On Thursday, India issued a strongly-worded statement criticising Turkey’s offensive into Northeast Syria, calling for Ankara to “respect the sovereignty and territorial integrity of Syria”. The statement was interesting in that it displayed an element of consistency with India’s transformed foreign policy posture since the effective abrogation of Article 370 on August 6.

India has not only resisted international scrutiny around the move but, in fact, gone on the offensive, mobilising its public relations apparatus to position itself favourably within the international discourse. It has deployed substantial resources to firmly establish and control the narrative on Kashmir, at a moment when Pakistan Prime Minister Imran Khan has solicited international intervention.

Shaping the narrative

In no instance is this better witnessed than in Minister of External Affairs Subrahmanyam Jaishankar’s mission to showcase New Delhi’s renewed foreign policy objectives and plans to prominent Washington and New York-based think tanks, following Prime Minister Modi’s address at the 74th United Nations General Assembly. Although PM Modi departed from the US shortly after the UNGA, Jaishankar remained behind to interface with seven top think tanks in the space of only three days, that also included critical meetings with US Secretary of State Mike Pompeo, Defence Secretary Mike Esper and recently sworn-in National Security Advisor Robert Charles O’Brien.

Jaishankar’s outreach is part of a more muscular foreign policy approach that aims to characterise India as an autonomous economic juggernaut, while also brandishing its credentials as a trusted and reliable partner on the international stage. India’s condemnation of the Turkish incursion is also a message to President Recep Tayyip Erdogan, who had expressed support towards Pakistan’s stance over Jammu and Kashmir, that two can play the game.

Unyielding on Kashmir

In fact, following the Turkish President’s statement, PM Modi sought meetings with three of Turkey’s key rivals — Cyprus President Nicos Anastasiades, Greek Prime Minister Kyriakos Mitsotakis, and Armenian Prime Minister Nikol Pashinyan. The three meetings assume significance in India’s diplomatic strategy to counter Ankara’s relationship with Islamabad.

India has also issued stern responses to any criticism or offer of mediation over Kashmir, most recently evidenced in Ministry of External Affairs Spokesperson Raveesh Kumar’s retort to Malaysian Prime Minister Mahathir Mohamad’s contention that India had ‘invaded and occupied’ Kashmir, thereby disregarding the international rule of law. Kumar asserted India’s stance that the matter remains a strictly bilateral issue, and that parties ought to desist from commenting on the matter without a “proper understanding of the situation”.
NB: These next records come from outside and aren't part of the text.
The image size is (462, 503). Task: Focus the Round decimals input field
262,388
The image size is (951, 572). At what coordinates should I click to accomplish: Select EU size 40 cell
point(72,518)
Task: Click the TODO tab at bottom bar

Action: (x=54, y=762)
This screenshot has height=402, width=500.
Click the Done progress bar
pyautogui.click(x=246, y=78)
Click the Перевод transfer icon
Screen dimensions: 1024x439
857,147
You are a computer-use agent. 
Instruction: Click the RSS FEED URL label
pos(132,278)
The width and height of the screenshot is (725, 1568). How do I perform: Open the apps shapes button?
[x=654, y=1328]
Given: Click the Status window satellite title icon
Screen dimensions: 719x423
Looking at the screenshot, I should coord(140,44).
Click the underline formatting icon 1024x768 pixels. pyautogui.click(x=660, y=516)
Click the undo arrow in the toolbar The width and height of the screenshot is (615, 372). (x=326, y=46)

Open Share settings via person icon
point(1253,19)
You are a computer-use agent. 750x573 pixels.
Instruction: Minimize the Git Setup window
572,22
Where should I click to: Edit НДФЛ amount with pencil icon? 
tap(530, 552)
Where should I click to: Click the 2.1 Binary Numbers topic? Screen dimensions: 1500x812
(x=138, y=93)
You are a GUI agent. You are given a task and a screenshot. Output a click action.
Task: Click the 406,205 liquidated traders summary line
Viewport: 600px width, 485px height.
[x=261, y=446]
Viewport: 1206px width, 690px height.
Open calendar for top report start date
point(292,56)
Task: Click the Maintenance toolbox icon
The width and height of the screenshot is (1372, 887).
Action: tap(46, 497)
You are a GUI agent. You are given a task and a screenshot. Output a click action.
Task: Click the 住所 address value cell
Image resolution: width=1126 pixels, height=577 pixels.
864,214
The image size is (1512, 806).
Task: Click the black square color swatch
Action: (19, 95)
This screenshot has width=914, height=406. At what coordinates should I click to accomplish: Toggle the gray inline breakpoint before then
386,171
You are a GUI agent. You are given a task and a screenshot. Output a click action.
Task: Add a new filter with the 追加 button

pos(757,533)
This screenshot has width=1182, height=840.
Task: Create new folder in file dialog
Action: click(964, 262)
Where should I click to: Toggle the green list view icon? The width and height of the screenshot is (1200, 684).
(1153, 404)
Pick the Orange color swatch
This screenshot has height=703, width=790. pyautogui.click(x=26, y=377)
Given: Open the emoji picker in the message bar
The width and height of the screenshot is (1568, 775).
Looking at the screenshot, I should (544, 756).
Foreign policies of states do not often change radically, however, it is clear that PM Modi has insisted that previous assumptions about India’s will and resolve need to be upended, following the country’s revocation of Jammu and Kashmir’s special status. From historically being a cautious power, the “New India” image it is now promulgating signals that New Delhi is looking to take on a larger global mandate.